Dein __ Tausendblatt ist brasil. Tausendblatt und sieht gut aus. Wenn es über die Wasseroberfläche wächst verliert es die UW-Blätter.

Dein __ Hechtkraut hat hunger


----------



## Mattn (23. Juli 2020)

ähm ok viele Antworten und teils untersch. Meinungen  war klar.
ja das große ist __ Hechtkraut....was heißt...es hat hunger? Düngen würde evtl aber auch zu Algen führen richtig?

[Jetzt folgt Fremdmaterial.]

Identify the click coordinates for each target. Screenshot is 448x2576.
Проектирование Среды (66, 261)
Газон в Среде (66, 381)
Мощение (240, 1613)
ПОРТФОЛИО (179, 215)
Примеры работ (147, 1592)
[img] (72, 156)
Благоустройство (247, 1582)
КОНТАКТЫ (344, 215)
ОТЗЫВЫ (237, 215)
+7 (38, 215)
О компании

Bzgl __ Tausendblatt: finde nicht dass es gut aussieht. Das Zeug unter Wasser sieht irgendwie wie ein toter Schwamm aus. Oder ist das echt normal?
Habe im Herbst etwas zurück geschnitten gehabt.


----------



## RKurzhals (24. Juli 2020)

Hallo Martin,
es gibt "Düngetabletten" für Teich- bzw. Wasserpflanzen, die man vor Ort in die Erde (bzw. in das Substrat/ den Teichboden) drücken kann. Neben den hier im Forum oft zitierten "Osmocote" Düngekegeln wirst Du bei diversen Versendern (ich nehme derzeit "Düngetabletten" von NG), und wahrscheinlich auch in Gartencentern fündig.
Unterwasserpflanzen sind sehr lichtempfindlich, sobald sie beschattet werden (und sei es, wie beim Myriophyllum, die Pflanze selbst) oder selber Überwasserblätter bilden, sieht der Unterwasserteil nicht mehr so schön aus; für mich ist das voll i. O.
Wenn Du nicht düngen willst, dann ist das auch o. k.; das __ Hechtkraut wird dann eher nicht oder nur wenig blühen. Ich habe auch so einen Teichrand, der nicht in der "Pumpenströmung" liegt, und habe dort Hechtkraut gesetzt, und daher mein Tipp. Als Alternative bleibt für diese Stelle nur eine weniger anspruchsvolle Pflanze (z. B. eine Segge).


----------



## Mattn (24. Juli 2020)

Dankeschön 
Gut dann lasse ich die mal so weiter wachsen.
Aber glaub da fehlt echt Dünger.
2.gutes Beispiel ist mein __ Pfennigkraut.
Das kommt gar nicht 
Und ja ich hab es zeitlich nicht geschafft die Seerosen umzutopfen und zu düngen :-(
Alles komisch dieses Jahr


----------



## lollo (24. Juli 2020)

Mattn schrieb:


> 2.gutes Beispiel ist mein __ Pfennigkraut.
> Das kommt gar nicht


Hallo,

es gibt ja auch keine Pfennige mehr, sind heute Cents. 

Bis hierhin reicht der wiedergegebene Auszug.